Analysts warn, however, that this resilience could be tested if input-cost inflation becomes persistent. A recent Beige Book report highlighted businesses voicing concern that tariff costs may be passed on to consumers later in the year, potentially sharpening price growth by late summer.

The services PMI’s strong performance contrasts with softer signals elsewhere. S&P Global’s flash U.S. Composite PMI Output Index—a combined measure of services and manufacturing—dropped to 50.4, its lowest level in 17 months, as manufacturing activity stalled and businesses reported weaker demand.

In manufacturing, the PMI stood at 50.3, marking only the second month of modest expansion following a long contraction, while its input-cost index hit a 33-month high—painting a picture of cost pressures potentially undermining future production.

Faster-growing services activity gives the Federal Reserve some leeway in interpreting inflation data. Still, the sharp rise in input costs and expectations of slower deliveries are signals that cost pressures are building.
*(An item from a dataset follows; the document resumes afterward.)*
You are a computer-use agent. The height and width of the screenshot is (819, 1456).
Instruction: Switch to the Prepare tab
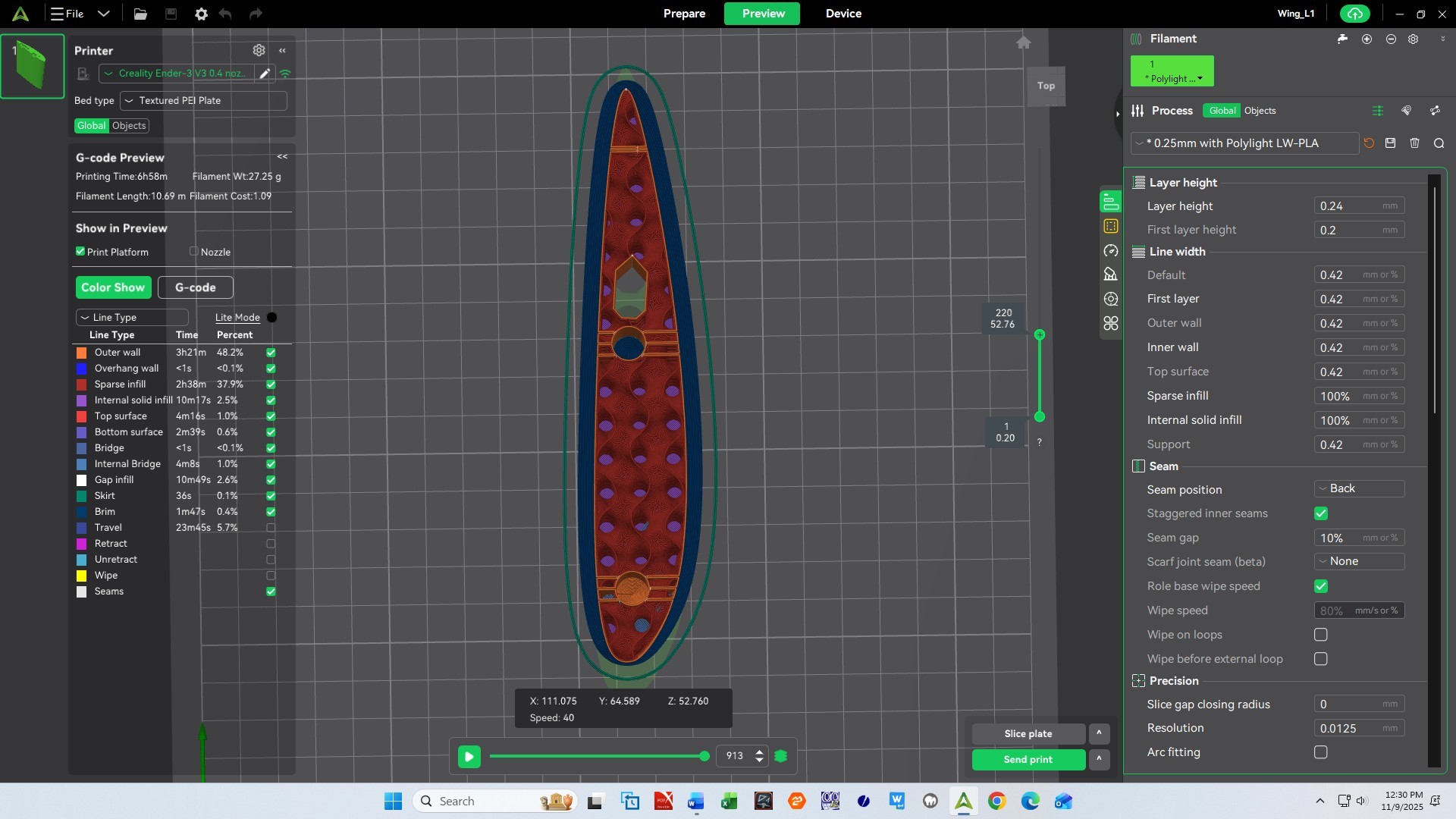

Policymakers, already wary of inflation above their 2% target, will likely weigh this input-driven inflation against slowing growth in other sectors.

Tariff-related uncertainty also complicates monetary policymaking. Persistent cost inflation may delay rate cuts, as central bankers aim to ensure inflation trends sustainably downward before easing policy.

For business leaders, the current environment demands strategic adaptation. Many are diversifying supply chains, holding larger inventories, and automating processes to mitigate political risk—and some are passing costs along to consumers where feasibly competitive.

February’s ISM non-manufacturing PMI makes clear that services continue to be the engine of U.S. economic growth. But it also highlights the growing strain on businesses from tariffs and rising labor costs. The rising Prices and Supplier Deliveries indices indicate supply chains are fraying and input costs are squeezing margins, even as demand and employment hold steady.

The services sector remains resilient—but the current phase may be precarious. If tariff-driven cost pressures intensify, service firms may struggle to maintain growth without passing more costs to consumers. For the Fed, it’s a balancing act: supporting growth while preventing inflation from becoming entrenched. The coming months will hinge on trade policy developments, inflation readings, and how firms respond strategically to rising input costs.

February’s report underscores the dual risk: an economy that’s growing and adding jobs, yet contending with rising costs and supply chain challenges. Businesses and policymakers alike should brace for a tighter margin environment, and consumers may soon feel these pressures in the prices they pay.